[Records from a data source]
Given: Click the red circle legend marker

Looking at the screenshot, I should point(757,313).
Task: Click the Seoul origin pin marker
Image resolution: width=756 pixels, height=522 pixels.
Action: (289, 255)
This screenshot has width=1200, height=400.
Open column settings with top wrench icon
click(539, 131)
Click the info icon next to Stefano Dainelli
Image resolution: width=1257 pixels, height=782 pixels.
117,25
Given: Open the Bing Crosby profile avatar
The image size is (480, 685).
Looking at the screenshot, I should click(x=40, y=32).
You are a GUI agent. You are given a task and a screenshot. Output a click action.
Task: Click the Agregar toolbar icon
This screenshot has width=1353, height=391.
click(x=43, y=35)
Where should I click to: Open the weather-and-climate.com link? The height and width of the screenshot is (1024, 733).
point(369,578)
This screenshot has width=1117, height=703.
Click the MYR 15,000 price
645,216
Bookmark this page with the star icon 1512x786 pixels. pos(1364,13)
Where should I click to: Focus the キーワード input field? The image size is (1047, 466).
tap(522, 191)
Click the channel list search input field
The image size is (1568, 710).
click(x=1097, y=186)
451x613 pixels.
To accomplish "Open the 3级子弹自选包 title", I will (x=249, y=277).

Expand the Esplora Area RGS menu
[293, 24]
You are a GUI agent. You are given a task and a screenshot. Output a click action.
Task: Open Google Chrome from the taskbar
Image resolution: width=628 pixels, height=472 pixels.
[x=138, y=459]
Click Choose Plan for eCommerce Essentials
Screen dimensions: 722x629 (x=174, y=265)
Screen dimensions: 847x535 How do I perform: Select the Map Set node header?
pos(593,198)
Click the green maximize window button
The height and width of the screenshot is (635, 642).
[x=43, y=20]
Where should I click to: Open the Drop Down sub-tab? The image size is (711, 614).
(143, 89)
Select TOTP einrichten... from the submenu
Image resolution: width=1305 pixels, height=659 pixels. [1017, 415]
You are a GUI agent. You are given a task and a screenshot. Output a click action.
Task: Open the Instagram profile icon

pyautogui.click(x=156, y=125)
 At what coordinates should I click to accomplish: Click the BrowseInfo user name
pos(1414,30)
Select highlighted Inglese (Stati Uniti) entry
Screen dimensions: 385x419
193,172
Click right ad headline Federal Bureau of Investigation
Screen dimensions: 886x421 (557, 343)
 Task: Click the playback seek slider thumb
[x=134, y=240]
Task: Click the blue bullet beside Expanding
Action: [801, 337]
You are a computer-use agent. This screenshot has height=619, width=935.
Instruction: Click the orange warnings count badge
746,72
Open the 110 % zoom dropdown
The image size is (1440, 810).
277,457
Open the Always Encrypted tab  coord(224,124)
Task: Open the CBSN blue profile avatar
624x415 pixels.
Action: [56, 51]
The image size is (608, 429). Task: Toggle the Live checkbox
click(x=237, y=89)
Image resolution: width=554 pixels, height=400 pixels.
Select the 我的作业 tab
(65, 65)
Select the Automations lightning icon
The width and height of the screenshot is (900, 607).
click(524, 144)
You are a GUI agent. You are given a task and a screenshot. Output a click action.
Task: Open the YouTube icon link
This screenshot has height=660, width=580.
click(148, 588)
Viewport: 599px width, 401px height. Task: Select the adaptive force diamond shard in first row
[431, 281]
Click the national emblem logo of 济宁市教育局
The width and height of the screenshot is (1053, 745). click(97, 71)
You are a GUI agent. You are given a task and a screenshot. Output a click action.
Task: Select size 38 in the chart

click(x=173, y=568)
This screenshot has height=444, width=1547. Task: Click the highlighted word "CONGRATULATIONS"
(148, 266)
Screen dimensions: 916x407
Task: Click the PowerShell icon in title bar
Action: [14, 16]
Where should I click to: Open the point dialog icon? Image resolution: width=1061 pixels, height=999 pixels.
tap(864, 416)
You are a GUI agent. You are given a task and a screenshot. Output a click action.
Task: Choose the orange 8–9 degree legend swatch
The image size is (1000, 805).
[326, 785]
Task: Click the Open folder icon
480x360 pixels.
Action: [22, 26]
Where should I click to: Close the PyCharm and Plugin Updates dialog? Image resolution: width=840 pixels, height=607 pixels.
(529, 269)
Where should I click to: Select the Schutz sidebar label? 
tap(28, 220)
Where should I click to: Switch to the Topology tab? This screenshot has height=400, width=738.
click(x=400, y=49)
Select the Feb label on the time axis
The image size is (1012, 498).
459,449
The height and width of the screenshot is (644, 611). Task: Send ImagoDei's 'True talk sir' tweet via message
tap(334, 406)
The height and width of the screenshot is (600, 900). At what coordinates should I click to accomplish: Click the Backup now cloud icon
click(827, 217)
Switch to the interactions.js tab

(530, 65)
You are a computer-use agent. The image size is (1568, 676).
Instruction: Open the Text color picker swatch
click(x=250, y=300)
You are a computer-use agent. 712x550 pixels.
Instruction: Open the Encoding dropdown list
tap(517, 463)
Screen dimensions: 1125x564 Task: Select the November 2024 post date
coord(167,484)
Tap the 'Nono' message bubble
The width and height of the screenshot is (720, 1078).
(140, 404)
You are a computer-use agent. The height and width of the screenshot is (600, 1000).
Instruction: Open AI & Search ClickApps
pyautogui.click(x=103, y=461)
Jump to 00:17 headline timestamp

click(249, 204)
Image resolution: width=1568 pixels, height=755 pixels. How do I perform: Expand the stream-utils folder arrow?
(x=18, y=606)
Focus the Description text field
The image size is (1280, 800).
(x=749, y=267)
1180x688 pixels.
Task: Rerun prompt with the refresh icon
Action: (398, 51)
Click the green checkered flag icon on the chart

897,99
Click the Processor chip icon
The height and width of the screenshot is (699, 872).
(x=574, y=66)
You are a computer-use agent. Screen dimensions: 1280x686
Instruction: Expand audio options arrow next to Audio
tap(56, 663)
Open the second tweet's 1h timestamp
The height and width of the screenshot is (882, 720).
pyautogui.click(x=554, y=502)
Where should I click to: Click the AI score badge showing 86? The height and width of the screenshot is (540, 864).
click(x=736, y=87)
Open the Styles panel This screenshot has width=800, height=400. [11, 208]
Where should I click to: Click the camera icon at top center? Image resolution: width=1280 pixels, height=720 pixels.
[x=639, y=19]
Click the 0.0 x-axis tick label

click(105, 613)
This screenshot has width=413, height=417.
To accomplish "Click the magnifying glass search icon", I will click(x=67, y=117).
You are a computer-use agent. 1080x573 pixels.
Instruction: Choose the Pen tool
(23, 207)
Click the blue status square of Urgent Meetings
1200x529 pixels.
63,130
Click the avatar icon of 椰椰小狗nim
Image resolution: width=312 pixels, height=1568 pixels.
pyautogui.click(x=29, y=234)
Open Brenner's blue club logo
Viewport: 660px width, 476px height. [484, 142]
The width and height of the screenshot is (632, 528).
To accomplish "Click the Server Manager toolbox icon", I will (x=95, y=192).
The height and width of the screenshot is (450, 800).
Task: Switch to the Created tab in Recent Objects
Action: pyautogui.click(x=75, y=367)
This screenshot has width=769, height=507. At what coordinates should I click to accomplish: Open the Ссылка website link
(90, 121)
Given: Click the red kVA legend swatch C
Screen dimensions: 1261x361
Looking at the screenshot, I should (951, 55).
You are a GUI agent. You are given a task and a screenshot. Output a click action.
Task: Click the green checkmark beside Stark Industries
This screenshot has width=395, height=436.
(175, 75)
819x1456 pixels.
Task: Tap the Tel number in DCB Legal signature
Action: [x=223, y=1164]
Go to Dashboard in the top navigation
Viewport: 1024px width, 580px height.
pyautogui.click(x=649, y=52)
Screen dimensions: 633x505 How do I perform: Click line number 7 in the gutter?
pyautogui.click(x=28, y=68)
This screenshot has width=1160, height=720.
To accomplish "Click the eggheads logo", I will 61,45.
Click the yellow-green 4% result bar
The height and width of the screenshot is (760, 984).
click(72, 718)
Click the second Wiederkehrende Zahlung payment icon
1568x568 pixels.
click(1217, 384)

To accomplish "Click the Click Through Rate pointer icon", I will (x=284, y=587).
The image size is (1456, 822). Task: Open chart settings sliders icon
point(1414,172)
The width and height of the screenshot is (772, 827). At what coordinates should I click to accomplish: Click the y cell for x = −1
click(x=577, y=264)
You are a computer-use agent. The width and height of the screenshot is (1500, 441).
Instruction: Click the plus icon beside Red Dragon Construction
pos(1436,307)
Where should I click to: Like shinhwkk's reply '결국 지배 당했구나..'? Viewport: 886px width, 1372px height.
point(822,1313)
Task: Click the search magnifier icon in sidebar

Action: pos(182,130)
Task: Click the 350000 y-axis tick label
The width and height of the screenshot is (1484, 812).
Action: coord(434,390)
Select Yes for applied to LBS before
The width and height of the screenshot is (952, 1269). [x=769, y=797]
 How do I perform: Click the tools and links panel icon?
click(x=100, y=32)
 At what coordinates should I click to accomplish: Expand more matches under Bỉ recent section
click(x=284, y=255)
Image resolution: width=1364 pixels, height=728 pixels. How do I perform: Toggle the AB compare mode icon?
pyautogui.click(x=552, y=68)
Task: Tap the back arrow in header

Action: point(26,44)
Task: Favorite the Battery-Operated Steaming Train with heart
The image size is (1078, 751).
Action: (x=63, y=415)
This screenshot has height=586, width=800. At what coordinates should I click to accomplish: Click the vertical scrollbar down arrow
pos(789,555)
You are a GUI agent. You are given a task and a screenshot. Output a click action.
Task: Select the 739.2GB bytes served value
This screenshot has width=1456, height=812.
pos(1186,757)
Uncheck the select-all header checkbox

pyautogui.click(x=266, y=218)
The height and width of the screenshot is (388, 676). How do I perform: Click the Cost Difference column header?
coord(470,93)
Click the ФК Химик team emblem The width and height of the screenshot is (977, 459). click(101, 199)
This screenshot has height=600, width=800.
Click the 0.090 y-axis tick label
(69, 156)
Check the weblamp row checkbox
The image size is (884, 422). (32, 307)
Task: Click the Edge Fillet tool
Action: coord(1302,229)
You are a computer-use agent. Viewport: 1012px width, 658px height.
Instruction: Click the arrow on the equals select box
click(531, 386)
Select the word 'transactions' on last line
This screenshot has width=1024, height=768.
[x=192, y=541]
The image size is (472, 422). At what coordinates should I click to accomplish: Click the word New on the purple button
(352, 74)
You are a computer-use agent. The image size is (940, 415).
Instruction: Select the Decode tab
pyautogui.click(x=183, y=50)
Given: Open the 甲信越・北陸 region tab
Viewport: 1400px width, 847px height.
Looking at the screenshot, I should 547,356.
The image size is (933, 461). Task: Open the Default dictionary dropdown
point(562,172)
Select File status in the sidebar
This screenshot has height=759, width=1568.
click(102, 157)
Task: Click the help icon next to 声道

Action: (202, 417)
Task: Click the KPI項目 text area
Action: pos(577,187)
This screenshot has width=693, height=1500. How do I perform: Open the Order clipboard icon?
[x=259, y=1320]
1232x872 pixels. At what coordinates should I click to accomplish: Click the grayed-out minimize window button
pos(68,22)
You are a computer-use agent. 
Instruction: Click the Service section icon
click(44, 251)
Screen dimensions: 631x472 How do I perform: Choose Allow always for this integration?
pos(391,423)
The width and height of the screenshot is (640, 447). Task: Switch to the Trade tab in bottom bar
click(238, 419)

• **WHAT IS EXPECTED**: Give back exactly the lines from the beginning of the records through the line containing "This screenshot has width=1200, height=400.", and only those.

• **RESPONSE TO THE EXERCISE**:
Given: Click the red circle legend marker

Looking at the screenshot, I should point(757,313).
Task: Click the Seoul origin pin marker
Image resolution: width=756 pixels, height=522 pixels.
Action: (289, 255)
This screenshot has width=1200, height=400.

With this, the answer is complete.